The magazine was conceived by TP Media. Ireland's large PlayStation adoption rate and the greatly increased prices of imported UK publications at the time were contributing factors in launching such a magazine. The Official UK PlayStation Magazine published by Future Publishing could cost up to £9.99 IEP due to Irish import fees.

Although the first three issues of the magazine had the same cover as the UK magazine, OIPM's content was original and written by a team in Ireland, headed by Kevin MacDermot. Certain features were directly taken from the UK version. The magazine's A-Z section was also taken from the UK version, although all future entries were based on OIPM's reviews, not the UK ones.

===Australia===
PlayStation Official Magazine – Australia is a video games magazine published by Future Australia. The first issue was published in March 2007.
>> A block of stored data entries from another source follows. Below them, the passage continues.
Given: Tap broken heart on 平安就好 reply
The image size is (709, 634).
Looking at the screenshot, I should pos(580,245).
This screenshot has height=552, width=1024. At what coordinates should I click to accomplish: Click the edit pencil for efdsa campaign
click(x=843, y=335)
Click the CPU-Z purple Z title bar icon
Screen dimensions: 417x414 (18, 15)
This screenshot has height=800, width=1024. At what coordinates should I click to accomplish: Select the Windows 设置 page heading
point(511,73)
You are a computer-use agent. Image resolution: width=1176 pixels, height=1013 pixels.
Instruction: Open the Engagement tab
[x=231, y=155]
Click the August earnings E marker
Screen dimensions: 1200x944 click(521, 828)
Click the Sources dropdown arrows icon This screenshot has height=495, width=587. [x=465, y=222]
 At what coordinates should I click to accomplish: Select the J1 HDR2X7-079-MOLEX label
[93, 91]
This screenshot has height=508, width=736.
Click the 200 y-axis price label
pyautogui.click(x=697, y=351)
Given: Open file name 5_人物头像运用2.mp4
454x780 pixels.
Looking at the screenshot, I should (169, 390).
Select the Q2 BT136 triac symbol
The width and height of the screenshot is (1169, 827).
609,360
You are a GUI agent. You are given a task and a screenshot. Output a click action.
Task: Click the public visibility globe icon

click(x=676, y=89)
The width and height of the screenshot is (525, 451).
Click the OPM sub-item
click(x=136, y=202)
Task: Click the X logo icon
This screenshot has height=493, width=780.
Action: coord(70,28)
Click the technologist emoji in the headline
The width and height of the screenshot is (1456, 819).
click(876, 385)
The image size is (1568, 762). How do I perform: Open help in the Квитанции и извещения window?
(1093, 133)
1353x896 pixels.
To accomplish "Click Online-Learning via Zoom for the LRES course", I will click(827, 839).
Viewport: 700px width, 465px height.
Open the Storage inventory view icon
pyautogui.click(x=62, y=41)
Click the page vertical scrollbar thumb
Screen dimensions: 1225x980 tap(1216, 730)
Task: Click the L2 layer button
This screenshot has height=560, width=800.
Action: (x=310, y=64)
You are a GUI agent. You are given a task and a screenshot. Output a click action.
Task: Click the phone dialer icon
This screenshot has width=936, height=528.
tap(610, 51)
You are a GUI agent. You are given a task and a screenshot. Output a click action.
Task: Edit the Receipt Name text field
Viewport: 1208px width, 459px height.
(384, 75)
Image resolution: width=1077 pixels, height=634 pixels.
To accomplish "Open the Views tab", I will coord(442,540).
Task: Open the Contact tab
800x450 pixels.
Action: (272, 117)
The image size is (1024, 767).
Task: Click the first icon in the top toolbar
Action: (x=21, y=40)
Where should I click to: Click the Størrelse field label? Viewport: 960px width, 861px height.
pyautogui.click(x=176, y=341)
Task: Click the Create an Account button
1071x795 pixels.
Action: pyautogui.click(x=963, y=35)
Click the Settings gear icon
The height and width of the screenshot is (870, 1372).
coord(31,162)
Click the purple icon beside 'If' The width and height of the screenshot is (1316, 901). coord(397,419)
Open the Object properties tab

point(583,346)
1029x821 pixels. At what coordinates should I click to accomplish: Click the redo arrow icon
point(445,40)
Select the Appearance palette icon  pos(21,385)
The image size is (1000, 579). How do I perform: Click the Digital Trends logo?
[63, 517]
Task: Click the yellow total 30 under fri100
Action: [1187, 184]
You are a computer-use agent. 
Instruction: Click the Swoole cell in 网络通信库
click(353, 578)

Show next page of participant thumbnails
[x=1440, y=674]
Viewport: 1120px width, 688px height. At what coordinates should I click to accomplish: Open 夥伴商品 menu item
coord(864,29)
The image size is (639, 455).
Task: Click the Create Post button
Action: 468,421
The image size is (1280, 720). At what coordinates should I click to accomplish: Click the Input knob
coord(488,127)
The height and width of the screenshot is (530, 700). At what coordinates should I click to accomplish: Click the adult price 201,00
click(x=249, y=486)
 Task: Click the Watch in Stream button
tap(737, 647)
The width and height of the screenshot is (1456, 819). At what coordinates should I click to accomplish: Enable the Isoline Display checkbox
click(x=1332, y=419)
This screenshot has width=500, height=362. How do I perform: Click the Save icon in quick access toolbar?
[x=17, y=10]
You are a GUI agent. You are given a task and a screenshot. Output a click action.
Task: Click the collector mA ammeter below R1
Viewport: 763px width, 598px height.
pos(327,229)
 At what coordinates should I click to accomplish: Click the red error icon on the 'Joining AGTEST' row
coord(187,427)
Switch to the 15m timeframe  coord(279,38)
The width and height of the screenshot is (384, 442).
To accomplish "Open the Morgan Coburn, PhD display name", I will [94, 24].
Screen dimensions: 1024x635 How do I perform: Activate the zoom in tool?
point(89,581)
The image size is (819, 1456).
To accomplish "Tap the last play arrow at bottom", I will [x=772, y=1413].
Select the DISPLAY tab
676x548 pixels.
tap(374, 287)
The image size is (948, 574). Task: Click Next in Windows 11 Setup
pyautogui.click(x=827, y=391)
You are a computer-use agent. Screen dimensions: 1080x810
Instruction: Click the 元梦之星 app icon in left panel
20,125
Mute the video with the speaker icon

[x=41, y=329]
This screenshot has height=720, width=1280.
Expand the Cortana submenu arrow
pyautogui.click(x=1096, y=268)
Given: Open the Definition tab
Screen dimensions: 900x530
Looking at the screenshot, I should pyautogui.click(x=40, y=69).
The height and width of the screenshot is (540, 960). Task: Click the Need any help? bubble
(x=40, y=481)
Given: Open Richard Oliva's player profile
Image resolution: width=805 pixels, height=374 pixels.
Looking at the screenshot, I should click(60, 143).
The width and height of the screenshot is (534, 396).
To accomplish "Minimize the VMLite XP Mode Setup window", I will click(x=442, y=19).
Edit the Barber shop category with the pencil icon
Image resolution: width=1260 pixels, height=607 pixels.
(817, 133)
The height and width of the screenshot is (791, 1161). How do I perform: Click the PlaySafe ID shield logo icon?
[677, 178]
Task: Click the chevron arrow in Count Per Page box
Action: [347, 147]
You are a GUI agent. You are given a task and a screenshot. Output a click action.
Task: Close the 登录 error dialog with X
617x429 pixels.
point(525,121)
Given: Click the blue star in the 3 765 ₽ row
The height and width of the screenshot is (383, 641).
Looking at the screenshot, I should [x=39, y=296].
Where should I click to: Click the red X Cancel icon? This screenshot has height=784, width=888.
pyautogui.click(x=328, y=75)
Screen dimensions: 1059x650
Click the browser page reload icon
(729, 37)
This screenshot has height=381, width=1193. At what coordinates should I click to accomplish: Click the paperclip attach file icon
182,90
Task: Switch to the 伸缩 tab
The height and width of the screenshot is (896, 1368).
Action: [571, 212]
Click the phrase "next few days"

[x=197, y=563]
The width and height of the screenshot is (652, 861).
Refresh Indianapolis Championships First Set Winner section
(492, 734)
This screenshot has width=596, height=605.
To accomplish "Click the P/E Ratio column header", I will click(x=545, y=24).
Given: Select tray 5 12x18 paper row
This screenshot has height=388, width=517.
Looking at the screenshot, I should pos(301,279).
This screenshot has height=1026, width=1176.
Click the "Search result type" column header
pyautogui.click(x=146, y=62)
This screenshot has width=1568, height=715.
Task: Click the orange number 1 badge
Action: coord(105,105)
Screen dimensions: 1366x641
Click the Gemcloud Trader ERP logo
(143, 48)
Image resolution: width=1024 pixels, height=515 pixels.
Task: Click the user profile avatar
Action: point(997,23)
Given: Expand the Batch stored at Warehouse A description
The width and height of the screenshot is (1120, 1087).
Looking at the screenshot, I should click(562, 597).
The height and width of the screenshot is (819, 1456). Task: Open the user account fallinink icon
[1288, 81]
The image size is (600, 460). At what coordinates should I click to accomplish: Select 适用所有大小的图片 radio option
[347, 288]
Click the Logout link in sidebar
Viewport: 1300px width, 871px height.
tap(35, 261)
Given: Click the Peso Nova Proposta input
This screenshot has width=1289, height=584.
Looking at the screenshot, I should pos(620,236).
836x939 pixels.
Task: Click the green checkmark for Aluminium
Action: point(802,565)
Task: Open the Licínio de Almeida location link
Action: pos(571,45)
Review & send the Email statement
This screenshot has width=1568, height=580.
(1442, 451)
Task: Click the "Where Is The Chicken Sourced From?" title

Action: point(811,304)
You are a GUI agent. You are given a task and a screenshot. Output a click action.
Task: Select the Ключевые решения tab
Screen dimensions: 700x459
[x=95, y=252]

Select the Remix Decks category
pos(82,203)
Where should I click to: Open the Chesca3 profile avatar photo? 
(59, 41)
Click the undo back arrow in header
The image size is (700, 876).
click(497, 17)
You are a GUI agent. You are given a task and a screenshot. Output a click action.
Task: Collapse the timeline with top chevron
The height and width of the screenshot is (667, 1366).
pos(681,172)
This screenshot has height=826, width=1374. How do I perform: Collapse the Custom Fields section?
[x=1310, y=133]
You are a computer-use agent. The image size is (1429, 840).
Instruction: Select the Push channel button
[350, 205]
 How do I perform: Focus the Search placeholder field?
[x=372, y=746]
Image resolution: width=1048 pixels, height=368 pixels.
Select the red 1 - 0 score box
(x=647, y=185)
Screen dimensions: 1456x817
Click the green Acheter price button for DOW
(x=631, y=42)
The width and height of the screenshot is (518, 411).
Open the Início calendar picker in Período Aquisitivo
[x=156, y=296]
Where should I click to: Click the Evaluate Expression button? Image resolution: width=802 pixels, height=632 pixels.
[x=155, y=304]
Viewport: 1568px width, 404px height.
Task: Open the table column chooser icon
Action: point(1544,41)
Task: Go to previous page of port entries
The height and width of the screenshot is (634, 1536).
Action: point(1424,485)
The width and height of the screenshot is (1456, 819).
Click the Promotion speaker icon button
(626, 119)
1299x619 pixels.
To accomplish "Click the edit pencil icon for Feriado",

The magazine's origin dates back to the original PlayStation console. The magazine was called "Official Australian PlayStation Magazine". As the era changed, it would be rebranded as "Official PlayStation 2 Magazine-Australia". Finally, to coincide with the release of the PlayStation 3, it was rebranded again as "PlayStation Official Magazine – Australia". The magazine's title is often abbreviated to OPM.